Colorectal cancer is no longer just a disease of older age. It has become the leading cause of cancer death for Americans under 50, a shift documented by recent analyses of national data. James Van Der Beek’s death at 48 this week and the 2020 death of Chadwick Boseman at 43 put a public face on a trend oncologists have tracked for years. Researchers and clinicians say awareness, symptom checks, and earlier screening can save lives.
Colorectal cancer under 50: what the numbers show
The American Cancer Society reports that mortality under 50 has inched up about 1.1% per year since 2005, pushing colorectal cancer to the top spot for that age group. Overall cases across all ages remain high, but screening has helped older adults. Among younger adults, diagnoses and deaths have risen since the early 2000s.

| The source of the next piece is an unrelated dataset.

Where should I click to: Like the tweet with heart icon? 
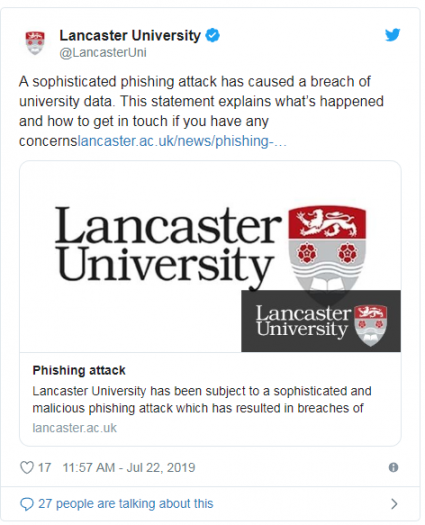point(27,467)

High-profile losses highlight a broader shift
News of Van Der Beek’s death from colorectal cancer at 48 follows years of public attention since Boseman’s passing at 43. These cases do not explain the trend, but they have driven discussion of early symptoms and testing.
Who faces the greatest risk — and what you can change
Risk rises with age, family history, and conditions such as inflammatory bowel disease. Lifestyle factors matter: obesity, low physical activity, smoking, heavy alcohol use, and diets high in red or processed meat raise risk; eating more fruits, vegetables, and whole grains lowers it. Regular exercise has also been linked to better outcomes after treatment.
Symptoms that need prompt medical checks
Watch for blood in stool or rectal bleeding, persistent changes in bowel habits, narrow stools, unintended weight loss, or ongoing abdominal pain. Do not wait on symptoms that last more than a few days. Early diagnosis improves survival.
When to start screening — and your options
Most guidelines advise average-risk adults to begin at 45. People with higher risk — due to family history or certain diseases — should discuss earlier testing with a clinician. Options include annual stool-based tests that look for hidden blood or cancer DNA, and colonoscopy, an internal camera exam that can remove precancerous polyps and is typically repeated every 10 years if results are normal. A newer blood test is available for adults 45 and older, but it does not replace colonoscopy if results are positive.
What might be driving the rise?
Researchers do not have a single answer. Many younger patients lack classic risk factors. Scientists are probing shifts in the gut microbiome — the community of bacteria in our intestines — along with diet, antibiotics, and tumor location patterns that differ by age. These clues could point to prevention and treatment strategies, but more evidence is needed.
Why this matters now
Deaths among older adults have fallen thanks to screening and polyp removal. Younger adults have not seen the same gains, and many are diagnosed later. Public figures can raise awareness, but data drive the message: know symptoms, act early, and follow screening guidance starting at 45 or earlier if you are at higher risk.